### Exercise objective
Pick up the forum discussion about EEPROM wear in car firmware after its final sentence and keep it going.

### Supplied passage
So what, automotive developers never make silly bugs?
Case in point: Audi Concert/Chorus radios used in early 2000s. Turning volume knob worked like that: after every knob turn save updated value to EEPROM, then immediately read EEPROM and send that value to audio chip.
Inevitably, after many years EEPROM cells storing volume died, causing that turning volume knob just set volume to totally random value. It was impossible to repair, as EEPROM wasn't separate chip but was integrated in MCU. And you couldn't easily replace MCU because it contained mask ROM code. The hack that was sometimes done was: add custom microcontroller, connect it to the knob, splice I²C wires to audio chip, and patching volume set command on the fly...
The sad truth is you might be right. At a former company we had wear leveling in the firmware of IoT devices that would cost under 20$/piece so the fact that a car lacks such a basic feature, is shocking and tells me all I need to know about the development practices at Tesla.

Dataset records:
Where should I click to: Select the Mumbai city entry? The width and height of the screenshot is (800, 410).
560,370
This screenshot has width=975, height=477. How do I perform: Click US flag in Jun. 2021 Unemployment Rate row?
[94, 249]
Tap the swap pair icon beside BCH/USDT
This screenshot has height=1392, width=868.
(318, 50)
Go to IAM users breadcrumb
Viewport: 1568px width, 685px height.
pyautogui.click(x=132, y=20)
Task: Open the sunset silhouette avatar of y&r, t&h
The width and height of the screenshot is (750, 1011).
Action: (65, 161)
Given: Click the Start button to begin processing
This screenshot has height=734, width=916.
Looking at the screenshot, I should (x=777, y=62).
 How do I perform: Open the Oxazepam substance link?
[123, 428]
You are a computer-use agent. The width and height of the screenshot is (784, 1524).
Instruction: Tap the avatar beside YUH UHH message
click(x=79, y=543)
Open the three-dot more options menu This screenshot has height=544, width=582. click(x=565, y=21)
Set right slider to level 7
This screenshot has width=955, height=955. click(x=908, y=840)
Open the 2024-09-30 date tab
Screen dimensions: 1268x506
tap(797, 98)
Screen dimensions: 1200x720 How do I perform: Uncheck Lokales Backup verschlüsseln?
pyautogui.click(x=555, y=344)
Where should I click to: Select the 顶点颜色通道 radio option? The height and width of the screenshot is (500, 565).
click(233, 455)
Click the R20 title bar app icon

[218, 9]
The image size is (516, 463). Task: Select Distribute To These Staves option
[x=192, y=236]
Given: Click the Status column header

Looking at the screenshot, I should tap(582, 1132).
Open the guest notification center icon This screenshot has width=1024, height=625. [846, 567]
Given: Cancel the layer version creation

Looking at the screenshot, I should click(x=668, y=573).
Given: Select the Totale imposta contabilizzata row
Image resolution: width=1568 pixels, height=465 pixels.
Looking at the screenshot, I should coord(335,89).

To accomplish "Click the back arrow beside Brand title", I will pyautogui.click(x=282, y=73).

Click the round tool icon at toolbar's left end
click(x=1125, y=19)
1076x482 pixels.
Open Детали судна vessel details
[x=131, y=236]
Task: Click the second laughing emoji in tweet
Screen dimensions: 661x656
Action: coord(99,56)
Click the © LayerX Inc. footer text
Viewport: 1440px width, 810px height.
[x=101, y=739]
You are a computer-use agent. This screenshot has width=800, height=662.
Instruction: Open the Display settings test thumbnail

### Response to the task
As a firmware engineer with automotive background, having now seen how the "sausage" is made there makes me stay away from them for the safety of my own life.
I know the rest of he car manufacturers aren't as innovative or as desirable but at least some I worked for have their firmware development quality processes down to a religion, and, as boring as that may be, it's the kind of mentality you want from something you put your family into every day.
It did have wear leveling. They were just writing such an ungodly amount to it (more than the 8GB capacity) per day it defeated the purpose of wear leveling.